Efficient Approximation of Nearest-Neighbor Queries over Large Databases

Kristin P. Bennett
Visiting Microsoft Research
Rensselaer Polytechnic Institute

joint work with

Usama Fayyad
Microsoft Research

and
Dan Geiger
Technion, Israel

Abstract:

We address the problem of performing nearest-neighbor queries efficiently over large high-dimensional databases. To avoid a full database scan, we construct a multi-dimensional index structure. It is well-accepted that traditional database indexing algorithms fail for high-dimensional data (say d > 10 or 20 depending on the scheme). Some arguments have advocated that nearest-neighbor queries do not even make sense for high-dimensional data. We show that these arguments are based on over-restrictive assumptions, and that in the general case it is meaningful and possible to build an effective index for such queries. Our approach, called DBIN, scales to high-dimensional databases by exploiting statistical properties of the data. The approach is based on statistically modeling the density of the data.
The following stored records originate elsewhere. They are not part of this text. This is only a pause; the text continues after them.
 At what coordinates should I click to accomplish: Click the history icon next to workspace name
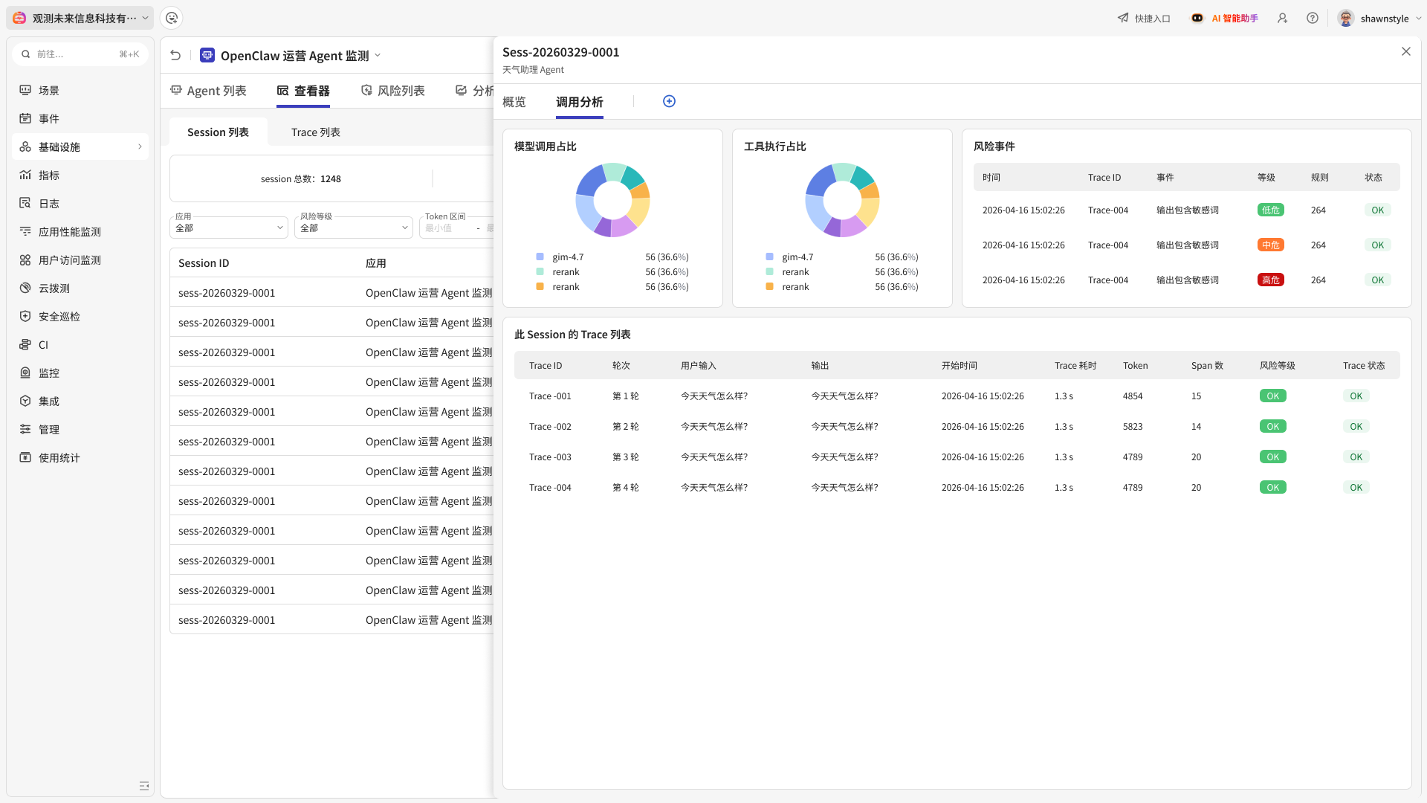(x=172, y=18)
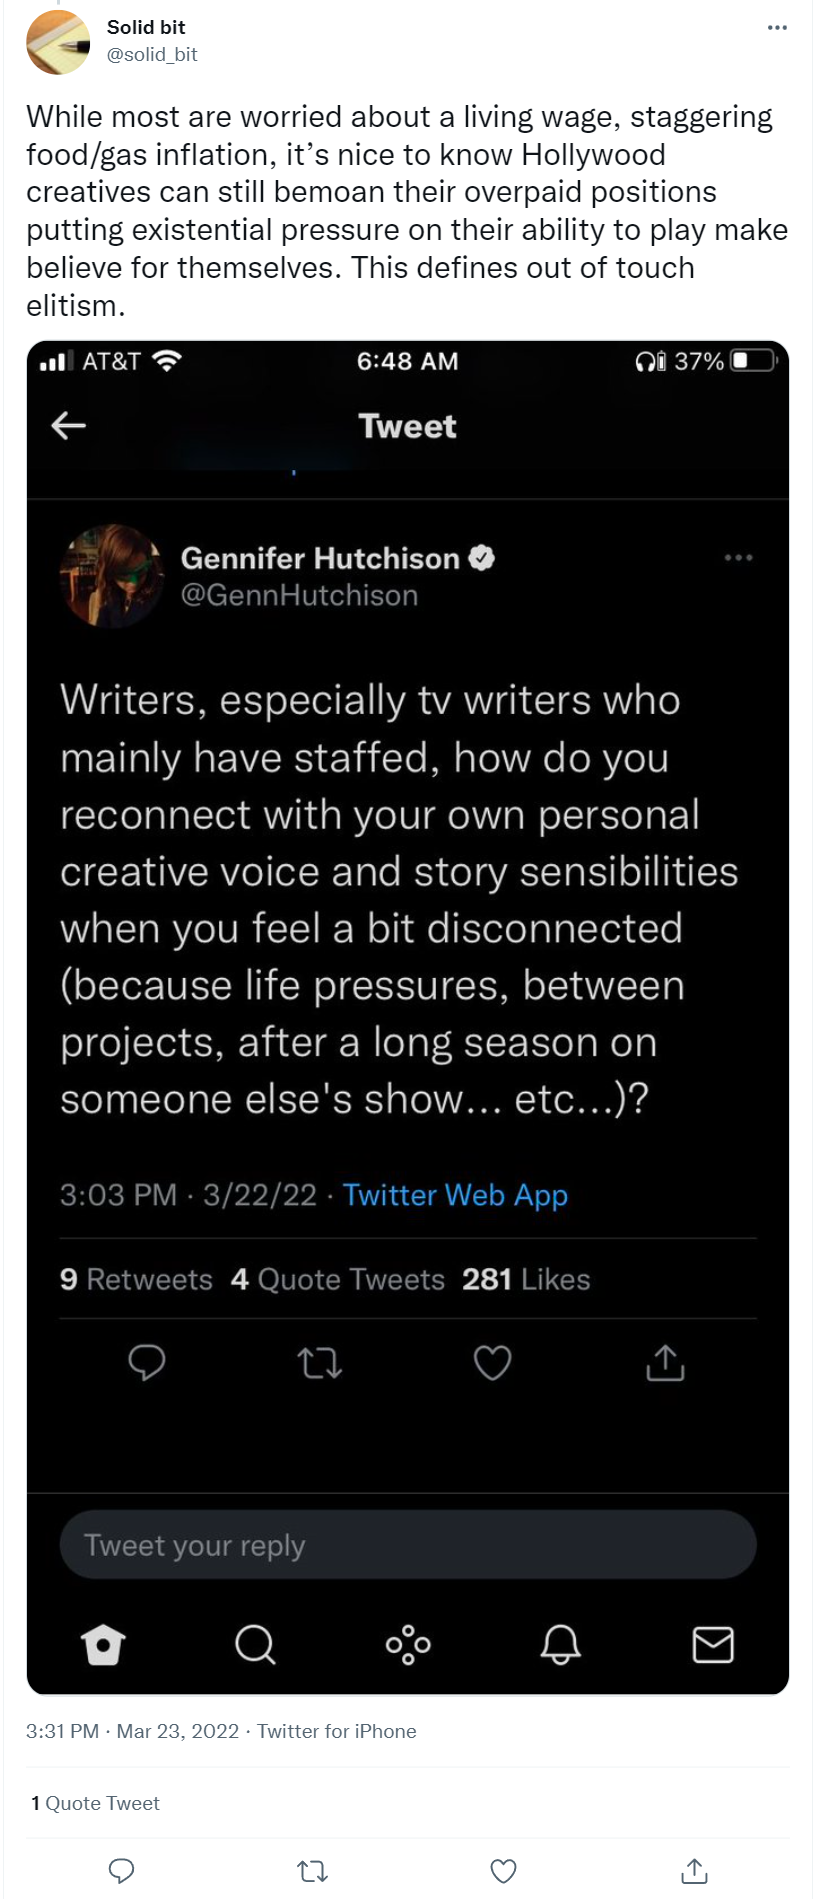
Task: Click the search magnifier icon in the bottom bar
Action: (255, 1644)
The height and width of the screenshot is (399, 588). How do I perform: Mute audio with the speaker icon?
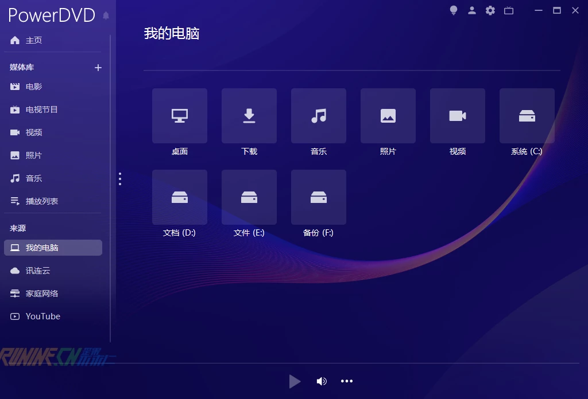(x=322, y=381)
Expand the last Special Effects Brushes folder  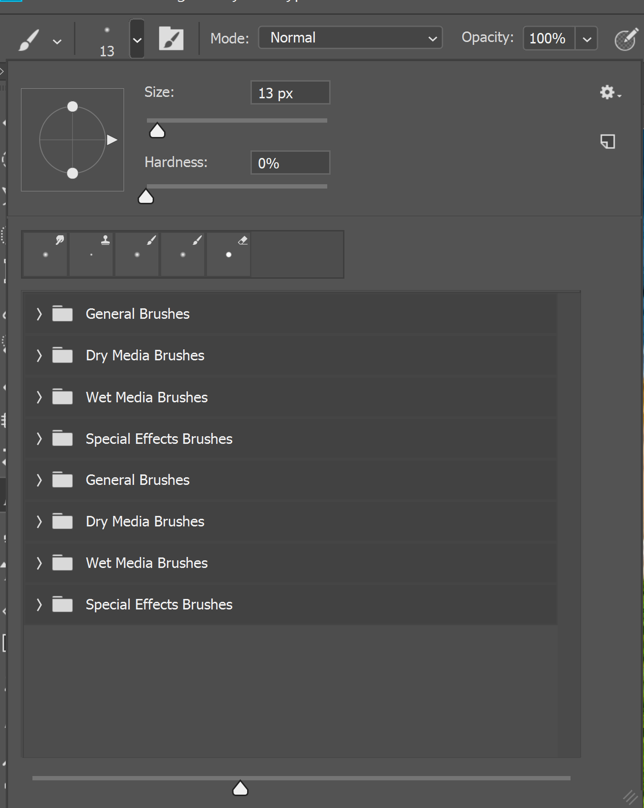coord(39,605)
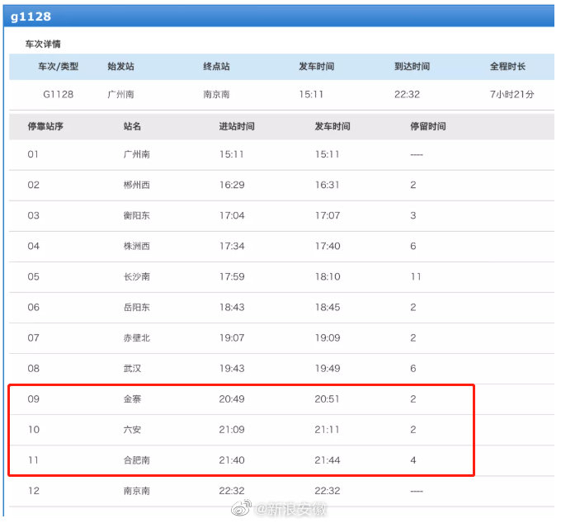Screen dimensions: 561x523
Task: Open the 赤壁北 station entry
Action: point(136,337)
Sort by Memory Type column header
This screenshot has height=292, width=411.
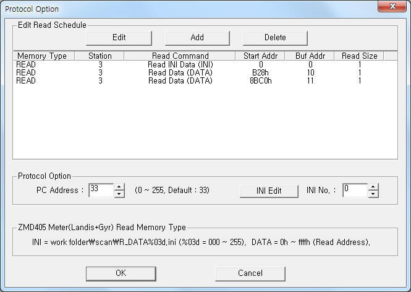[43, 56]
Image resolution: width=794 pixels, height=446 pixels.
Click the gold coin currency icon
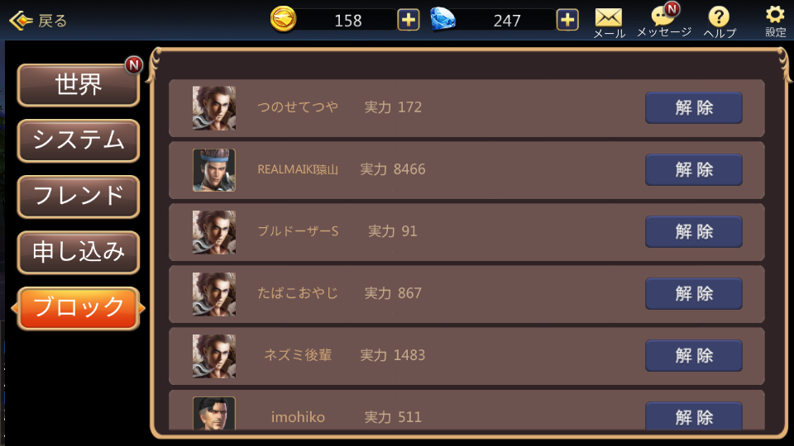[x=283, y=19]
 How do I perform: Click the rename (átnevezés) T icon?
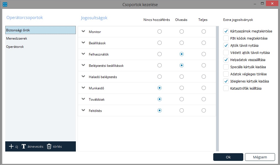[x=24, y=146]
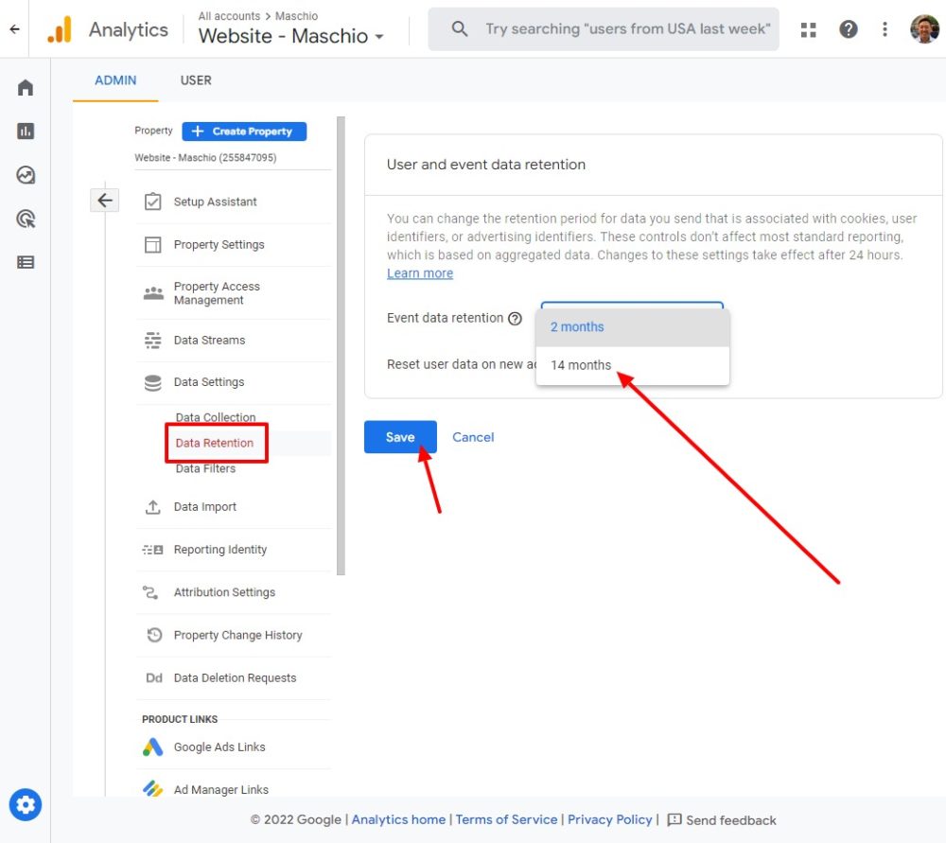The height and width of the screenshot is (843, 946).
Task: Click the Create Property button
Action: [x=244, y=132]
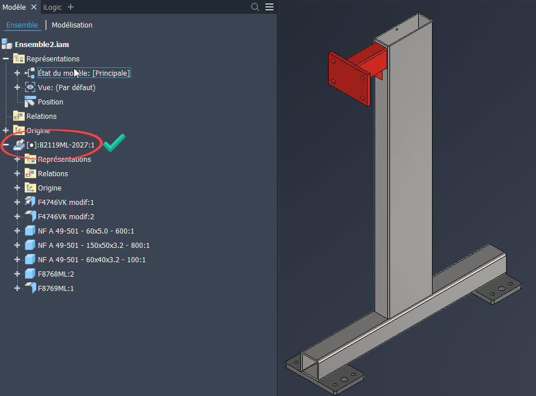The height and width of the screenshot is (396, 536).
Task: Select part NF A 49-501 - 150x50x3.2 - 800:1
Action: coord(93,245)
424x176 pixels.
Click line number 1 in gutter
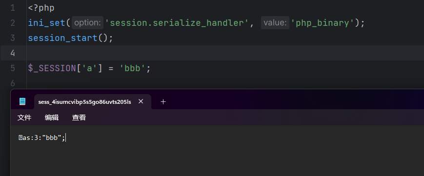[13, 8]
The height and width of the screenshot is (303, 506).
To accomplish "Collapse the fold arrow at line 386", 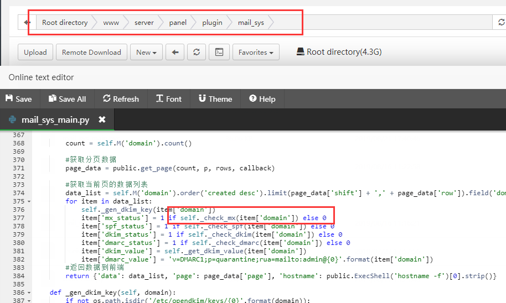I will click(x=29, y=292).
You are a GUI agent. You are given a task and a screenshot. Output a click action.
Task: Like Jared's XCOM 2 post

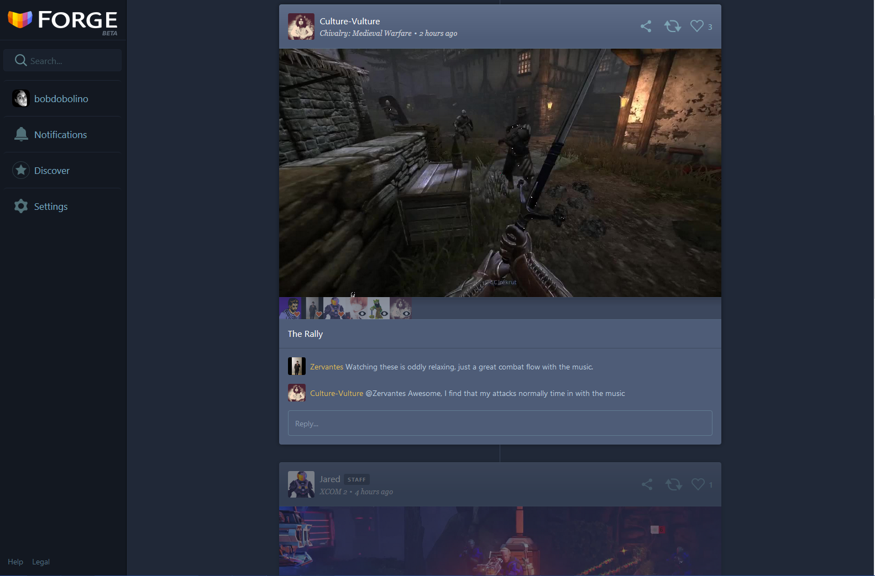(x=698, y=485)
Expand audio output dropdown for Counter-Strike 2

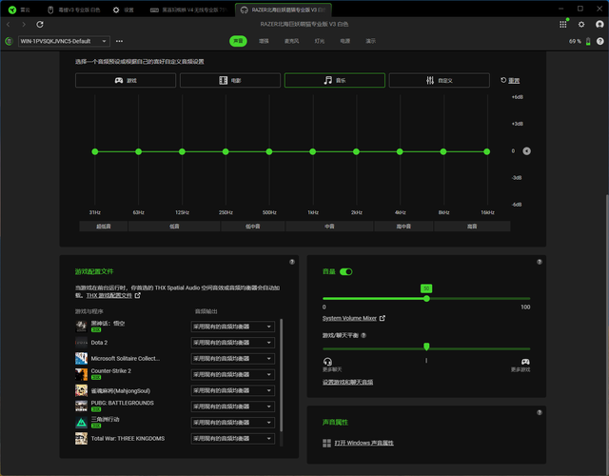point(232,375)
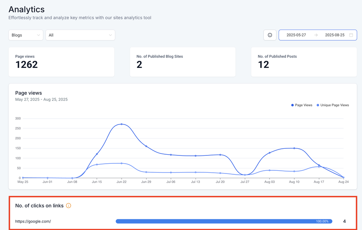Screen dimensions: 362x230
Task: Click the 100.00% progress bar
Action: [224, 221]
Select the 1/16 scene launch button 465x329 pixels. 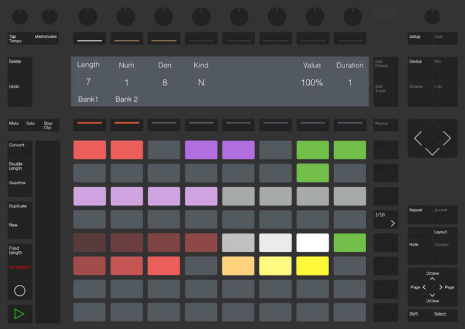(x=386, y=219)
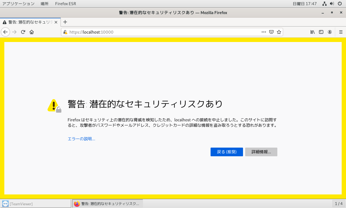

DBIN uses the density model to derive a single index over the data table and requires physically re-writing data in a new table sorted by the newly created index (i.e. create a clustered-index). The indexing scheme produces a mapping between a query point (a data record) and an ordering on the clustered index values. Data is then scanned according to the index. We present theoretical and empirical justification for DBIN. The scheme supports a family of distance functions which includes the Euclidean distance.